The unemployment rate slid slightly in March, only because people stopped looking for work. (Douglas Graham/CQ Roll Call File Photo)

The jobs numbers just reported for March — an increase of only 88,000 jobs — are horrendous, especially coming after February’s strong job surge (236,000 new jobs revised up to 268,000).

Forget the unemployment rate sliding from 7.7 percent to 7.6 percent. As The Assocaited Press noted, that drop resulted “only because more people stopped looking for work.”

One bad month of new jobs data isn’t likely to have a huge effect on President Barack Obama’s job approval numbers, and good news in the April report would quickly erase concerns about the March numbers.

But any sense over the next few months that the growing optimism about the economy has been misguided could send the Dow Jones industrial average down hundreds of points and put pressure on the president.

§ **DATA EXTRACT**
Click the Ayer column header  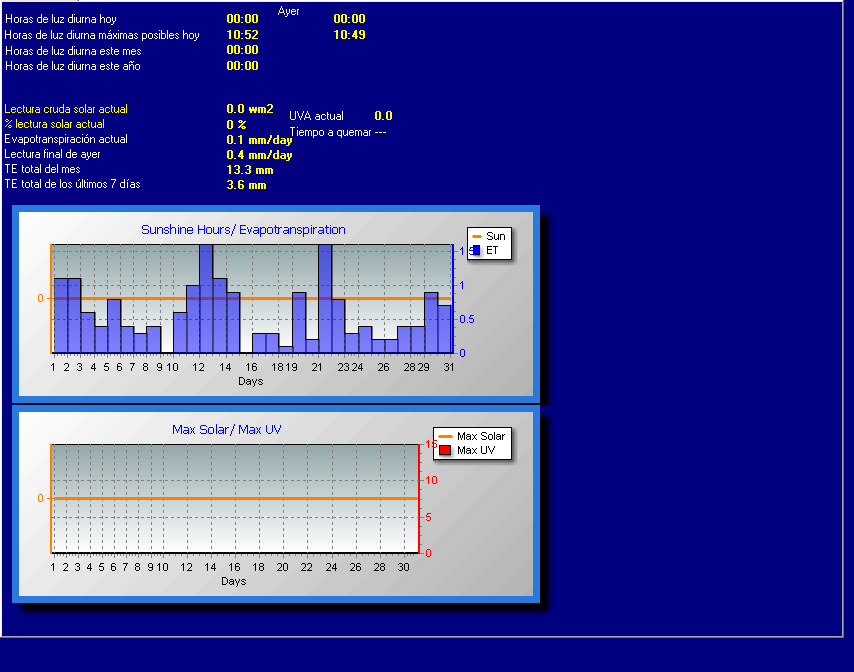click(x=289, y=11)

§ **SET TASKS**
#1 In the jobs report text, what figure was February's job gain revised up to?
#2 Continue the article on the March jobs report from the point where it stops.

§ **EXPECTED RESPONSES**
#1 268,000 new jobs.

#2
Democrats and Republicans, of course, will point fingers at each other if there is growing nervousness among American consumers. Democrats and the president would likely blame the sequester and Republicans if the economy stumbles, while the GOP is sure to counter that higher taxes and more regulation are crippling business.

Still, Obama remains at greatest risk to signs of another economic slow down — because voters often give the president credit for good news and blame him for bad news — and weakness in his job rating could effect his ability to push other issues, as well as his role in the 2014 midterm elections.